:: Brief ::
Convert everything from the start of the data down to the line containing "click(881, 21)", inclusive, into a Markdown table with the columns Row and Data line, leaving out blank lines.

:: Input ::
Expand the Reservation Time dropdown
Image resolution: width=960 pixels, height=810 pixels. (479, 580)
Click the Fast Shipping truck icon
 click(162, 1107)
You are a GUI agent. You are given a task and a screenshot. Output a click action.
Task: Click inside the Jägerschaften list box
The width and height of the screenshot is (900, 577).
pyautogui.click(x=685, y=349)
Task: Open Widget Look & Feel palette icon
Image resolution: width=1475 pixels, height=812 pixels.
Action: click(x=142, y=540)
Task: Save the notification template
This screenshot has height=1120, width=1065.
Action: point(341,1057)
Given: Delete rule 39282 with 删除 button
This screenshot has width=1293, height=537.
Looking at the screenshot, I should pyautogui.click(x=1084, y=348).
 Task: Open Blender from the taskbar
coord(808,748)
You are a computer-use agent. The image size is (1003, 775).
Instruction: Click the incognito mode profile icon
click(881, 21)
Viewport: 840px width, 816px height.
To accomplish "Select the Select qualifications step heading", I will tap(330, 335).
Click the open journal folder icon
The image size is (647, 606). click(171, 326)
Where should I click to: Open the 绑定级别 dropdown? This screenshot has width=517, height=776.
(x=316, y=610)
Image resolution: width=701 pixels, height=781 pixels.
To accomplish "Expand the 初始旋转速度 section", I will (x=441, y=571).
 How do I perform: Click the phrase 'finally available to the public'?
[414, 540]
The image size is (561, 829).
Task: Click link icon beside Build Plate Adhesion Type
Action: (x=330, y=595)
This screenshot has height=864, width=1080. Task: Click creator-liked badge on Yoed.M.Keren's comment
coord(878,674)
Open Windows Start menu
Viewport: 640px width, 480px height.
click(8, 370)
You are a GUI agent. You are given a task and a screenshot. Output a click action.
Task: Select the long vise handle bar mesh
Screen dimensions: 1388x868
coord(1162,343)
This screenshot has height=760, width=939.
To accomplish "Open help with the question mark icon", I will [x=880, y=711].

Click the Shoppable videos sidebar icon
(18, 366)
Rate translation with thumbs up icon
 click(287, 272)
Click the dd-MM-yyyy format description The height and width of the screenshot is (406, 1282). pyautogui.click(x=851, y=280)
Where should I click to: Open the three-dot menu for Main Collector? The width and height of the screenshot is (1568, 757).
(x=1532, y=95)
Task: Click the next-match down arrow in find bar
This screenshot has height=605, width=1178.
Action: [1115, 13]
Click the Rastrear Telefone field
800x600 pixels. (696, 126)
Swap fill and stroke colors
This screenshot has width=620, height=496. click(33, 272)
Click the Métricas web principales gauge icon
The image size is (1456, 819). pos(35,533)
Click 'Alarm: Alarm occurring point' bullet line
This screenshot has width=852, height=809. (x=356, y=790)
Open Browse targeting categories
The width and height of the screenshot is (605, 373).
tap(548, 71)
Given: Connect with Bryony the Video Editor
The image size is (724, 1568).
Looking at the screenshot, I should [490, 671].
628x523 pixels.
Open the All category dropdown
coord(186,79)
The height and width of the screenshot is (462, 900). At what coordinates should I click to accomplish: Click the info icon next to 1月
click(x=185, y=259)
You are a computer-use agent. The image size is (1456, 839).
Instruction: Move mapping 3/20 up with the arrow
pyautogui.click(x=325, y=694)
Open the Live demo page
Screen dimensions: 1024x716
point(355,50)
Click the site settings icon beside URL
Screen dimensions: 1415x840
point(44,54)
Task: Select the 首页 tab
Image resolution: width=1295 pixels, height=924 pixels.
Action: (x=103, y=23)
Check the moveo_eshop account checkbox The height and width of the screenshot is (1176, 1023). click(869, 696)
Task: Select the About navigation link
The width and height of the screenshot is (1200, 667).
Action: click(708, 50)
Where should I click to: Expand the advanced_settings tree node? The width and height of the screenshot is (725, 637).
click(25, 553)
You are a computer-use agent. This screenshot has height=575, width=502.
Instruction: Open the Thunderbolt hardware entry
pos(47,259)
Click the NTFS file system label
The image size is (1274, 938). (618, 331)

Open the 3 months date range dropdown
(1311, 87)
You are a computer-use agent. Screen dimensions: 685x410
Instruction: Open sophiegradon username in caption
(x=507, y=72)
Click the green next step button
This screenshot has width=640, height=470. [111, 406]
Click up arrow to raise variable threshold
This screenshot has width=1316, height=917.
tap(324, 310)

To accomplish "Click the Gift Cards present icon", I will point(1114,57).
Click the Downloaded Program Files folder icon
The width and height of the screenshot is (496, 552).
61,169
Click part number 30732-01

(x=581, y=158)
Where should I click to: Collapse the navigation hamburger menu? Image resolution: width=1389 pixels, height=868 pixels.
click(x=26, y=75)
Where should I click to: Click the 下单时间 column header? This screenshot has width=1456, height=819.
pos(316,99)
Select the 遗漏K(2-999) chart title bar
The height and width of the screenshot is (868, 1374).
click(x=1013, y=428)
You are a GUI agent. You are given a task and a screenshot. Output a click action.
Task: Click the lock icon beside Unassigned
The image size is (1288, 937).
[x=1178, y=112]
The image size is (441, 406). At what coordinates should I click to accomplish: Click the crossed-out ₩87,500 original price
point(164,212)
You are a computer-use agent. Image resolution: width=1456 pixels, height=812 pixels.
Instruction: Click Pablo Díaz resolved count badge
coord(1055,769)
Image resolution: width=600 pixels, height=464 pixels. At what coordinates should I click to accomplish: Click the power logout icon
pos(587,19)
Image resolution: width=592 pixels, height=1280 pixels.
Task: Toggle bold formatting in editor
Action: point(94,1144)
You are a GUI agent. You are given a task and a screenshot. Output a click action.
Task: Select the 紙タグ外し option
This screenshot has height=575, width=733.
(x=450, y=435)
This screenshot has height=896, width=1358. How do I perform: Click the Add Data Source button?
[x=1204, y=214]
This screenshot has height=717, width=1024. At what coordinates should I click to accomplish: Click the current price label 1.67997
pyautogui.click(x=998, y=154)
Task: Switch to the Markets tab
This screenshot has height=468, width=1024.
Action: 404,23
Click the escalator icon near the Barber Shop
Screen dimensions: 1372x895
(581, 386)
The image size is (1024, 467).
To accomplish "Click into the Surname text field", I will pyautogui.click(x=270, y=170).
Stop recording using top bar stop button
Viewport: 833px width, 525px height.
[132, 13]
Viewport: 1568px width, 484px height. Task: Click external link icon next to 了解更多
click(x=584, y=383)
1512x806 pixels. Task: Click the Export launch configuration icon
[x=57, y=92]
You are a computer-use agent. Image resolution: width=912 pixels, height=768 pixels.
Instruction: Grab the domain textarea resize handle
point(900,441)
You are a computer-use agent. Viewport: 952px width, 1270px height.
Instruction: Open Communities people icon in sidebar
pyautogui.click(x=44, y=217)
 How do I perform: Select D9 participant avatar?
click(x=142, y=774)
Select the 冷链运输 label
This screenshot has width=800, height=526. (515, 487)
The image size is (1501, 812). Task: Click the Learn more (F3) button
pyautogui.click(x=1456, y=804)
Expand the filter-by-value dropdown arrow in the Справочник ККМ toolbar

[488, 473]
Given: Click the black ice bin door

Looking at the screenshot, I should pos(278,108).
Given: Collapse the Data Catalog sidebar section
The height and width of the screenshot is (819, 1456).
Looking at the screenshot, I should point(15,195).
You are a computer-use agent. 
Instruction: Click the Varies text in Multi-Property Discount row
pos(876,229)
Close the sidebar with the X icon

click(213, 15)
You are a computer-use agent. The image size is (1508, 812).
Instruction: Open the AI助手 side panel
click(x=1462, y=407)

:: Result of the exercise ::
| Row | Data line |
|---|---|
| 1 | Expand the Reservation Time dropdown |
| 2 | Image resolution: width=960 pixels, height=810 pixels. (479, 580) |
| 3 | Click the Fast Shipping truck icon |
| 4 |  click(162, 1107) |
| 5 | You are a GUI agent. You are given a task and a screenshot. Output a click action. |
| 6 | Task: Click inside the Jägerschaften list box |
| 7 | The width and height of the screenshot is (900, 577). |
| 8 | pyautogui.click(x=685, y=349) |
| 9 | Task: Open Widget Look & Feel palette icon |
| 10 | Image resolution: width=1475 pixels, height=812 pixels. |
| 11 | Action: click(x=142, y=540) |
| 12 | Task: Save the notification template |
| 13 | This screenshot has height=1120, width=1065. |
| 14 | Action: point(341,1057) |
| 15 | Given: Delete rule 39282 with 删除 button |
| 16 | This screenshot has width=1293, height=537. |
| 17 | Looking at the screenshot, I should pyautogui.click(x=1084, y=348). |
| 18 |  Task: Open Blender from the taskbar |
| 19 | coord(808,748) |
| 20 | You are a computer-use agent. The image size is (1003, 775). |
| 21 | Instruction: Click the incognito mode profile icon |
| 22 | click(881, 21) |